> **Exercise**:
Continue the housing-market passage below, on why the end of forbearance plans won't bring a wave of foreclosures, from the point where it stops.

> **Page excerpt**:
With forbearance plans coming to an end, many are concerned the housing market will experience a surge of foreclosures like what happened after the housing bubble in 2008. Here are a few reasons why that won’t happen…

 

The current market can take any listings new to the market

 

When foreclosures hit the market in 2008, there was an excess supply of homes for sale. In 2008, there was a 9-month supply of listings for sale. Today, that number stands at less than 3 months of inventory on the market. The situation is exactly the opposite today from what it was 15 years ago.

 

As Lawrence Yun, Chief Economist at the National Association of Realtors (NAR), explains when addressing potential foreclosures emerging from the forbearance program:

 

Any foreclosure increases will likely be quickly absorbed by the market. It will not lead to any price declines.

 

There are fewer homeowners in forbearance

 

After the last housing crash, about 9.3 million households lost their home to a foreclosure, short sale, or because they simply gave it back to the bank.

 

As stay-at-home orders were issued early last year, the overwhelming fear was the pandemic would decimate the housing industry in a similar way. Many experts projected 30% of all mortgage holders would enter the forbearance program. Only 8.5% actually did, and that number is now down to 3.5%.

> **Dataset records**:
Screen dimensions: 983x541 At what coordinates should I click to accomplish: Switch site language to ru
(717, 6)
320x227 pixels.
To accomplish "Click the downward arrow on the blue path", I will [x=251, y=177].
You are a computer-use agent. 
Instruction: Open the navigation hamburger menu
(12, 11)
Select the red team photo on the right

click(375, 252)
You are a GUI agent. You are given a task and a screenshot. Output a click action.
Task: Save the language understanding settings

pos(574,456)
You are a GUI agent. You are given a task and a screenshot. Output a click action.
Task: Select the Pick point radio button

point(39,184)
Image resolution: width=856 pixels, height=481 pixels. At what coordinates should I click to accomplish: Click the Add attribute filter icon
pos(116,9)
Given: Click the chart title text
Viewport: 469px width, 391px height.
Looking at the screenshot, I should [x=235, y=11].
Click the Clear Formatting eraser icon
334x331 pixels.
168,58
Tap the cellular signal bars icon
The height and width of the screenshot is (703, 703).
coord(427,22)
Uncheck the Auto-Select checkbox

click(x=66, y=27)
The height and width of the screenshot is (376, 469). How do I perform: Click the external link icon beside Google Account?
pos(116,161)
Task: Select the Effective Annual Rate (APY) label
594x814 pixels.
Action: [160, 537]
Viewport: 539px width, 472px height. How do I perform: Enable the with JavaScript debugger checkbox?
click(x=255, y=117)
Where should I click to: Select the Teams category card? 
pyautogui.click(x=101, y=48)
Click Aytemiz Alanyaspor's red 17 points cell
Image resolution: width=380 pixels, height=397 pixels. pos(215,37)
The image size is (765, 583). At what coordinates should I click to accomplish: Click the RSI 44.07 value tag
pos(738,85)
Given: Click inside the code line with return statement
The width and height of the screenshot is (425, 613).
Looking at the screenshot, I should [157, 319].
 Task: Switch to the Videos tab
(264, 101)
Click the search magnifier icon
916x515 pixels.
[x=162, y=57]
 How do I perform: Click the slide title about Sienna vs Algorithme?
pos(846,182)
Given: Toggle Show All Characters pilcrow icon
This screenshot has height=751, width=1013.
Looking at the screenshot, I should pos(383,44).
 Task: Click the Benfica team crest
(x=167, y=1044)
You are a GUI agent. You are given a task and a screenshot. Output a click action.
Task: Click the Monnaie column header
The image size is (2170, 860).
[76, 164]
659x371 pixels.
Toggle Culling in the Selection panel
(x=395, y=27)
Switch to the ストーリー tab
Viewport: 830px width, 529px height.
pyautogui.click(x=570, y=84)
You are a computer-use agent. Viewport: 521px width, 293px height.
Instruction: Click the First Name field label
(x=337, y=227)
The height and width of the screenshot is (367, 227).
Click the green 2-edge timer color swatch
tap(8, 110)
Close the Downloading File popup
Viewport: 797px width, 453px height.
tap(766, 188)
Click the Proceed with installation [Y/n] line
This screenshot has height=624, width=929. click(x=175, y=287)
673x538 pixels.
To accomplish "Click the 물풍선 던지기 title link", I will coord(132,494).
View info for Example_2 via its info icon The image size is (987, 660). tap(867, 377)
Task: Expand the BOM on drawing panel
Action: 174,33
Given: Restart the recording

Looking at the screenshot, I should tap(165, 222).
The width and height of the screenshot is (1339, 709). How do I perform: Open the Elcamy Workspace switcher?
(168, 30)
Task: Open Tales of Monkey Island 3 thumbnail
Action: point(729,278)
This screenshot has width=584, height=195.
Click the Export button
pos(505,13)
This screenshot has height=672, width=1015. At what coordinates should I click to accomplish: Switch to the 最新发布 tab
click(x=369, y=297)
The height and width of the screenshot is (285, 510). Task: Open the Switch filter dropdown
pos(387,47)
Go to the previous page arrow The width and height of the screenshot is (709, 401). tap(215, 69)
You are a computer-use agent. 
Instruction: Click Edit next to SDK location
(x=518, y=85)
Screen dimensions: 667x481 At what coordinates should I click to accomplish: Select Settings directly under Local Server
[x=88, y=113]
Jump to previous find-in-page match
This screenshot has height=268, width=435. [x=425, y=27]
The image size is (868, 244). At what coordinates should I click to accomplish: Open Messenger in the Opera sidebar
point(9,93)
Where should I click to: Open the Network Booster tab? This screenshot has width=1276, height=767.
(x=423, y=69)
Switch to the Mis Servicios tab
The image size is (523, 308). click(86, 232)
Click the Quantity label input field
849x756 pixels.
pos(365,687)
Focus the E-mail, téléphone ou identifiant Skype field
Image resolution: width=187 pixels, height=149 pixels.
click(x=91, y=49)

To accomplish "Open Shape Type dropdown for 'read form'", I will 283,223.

> **Expected answer**:
 

As of last Friday, the total number of mortgages still in forbearance stood at 1,863,000. That’s definitely a large number, but nowhere near 9.3 million.

 

Most homeowners in forbearance have enough equity to sell their home

 

Of the 1.86 million homeowners currently in forbearance, 87% have at least 10% equity in their homes. This equity number enables homeowners to sell their houses and pay the related expenses instead of dealing with a foreclosure or short sale.

 

The remaining 13% might not have the option to sell, so if the entire 13% of the 1.86M homes went into foreclosure, that would total 241,800 mortgages. To give that number context, here are the annual foreclosure numbers of the three years leading up to the pandemic:

 

  • 2017: 314,220
  • 2018: 279,040
  • 2019: 277,520

 

A wave of foreclosures will be avoided

 

Just last Friday, the White House released a fact sheet explaining how homeowners with government-backed mortgages will be given further options to enable them to keep their homes when exiting forbearance. The release included the following:

 

  • For homeowners who can resume their pre-pandemic monthly mortgage payment and where agencies have the authority, agencies will continue requiring mortgage servicers to offer options thatallow borrowers to move missed payments to the end of the mortgage at no additional cost to the borrower.

 

  • The new steps the Department of Housing and Urban Development (HUD), Department of Agriculture (USDA), and Department of Veterans Affairs (VA) are announcing will aim to provide homeowners with a roughly 25% reduction in borrowers’ monthly principal and interest (P&I) payments to ensure they can afford to remain in their homes and build equity long-term. This brings options for homeowners with mortgages backed by HUD, USDA, and VA closer in alignment with options for homeowners with mortgages backed by Fannie Mae and Freddie Mac.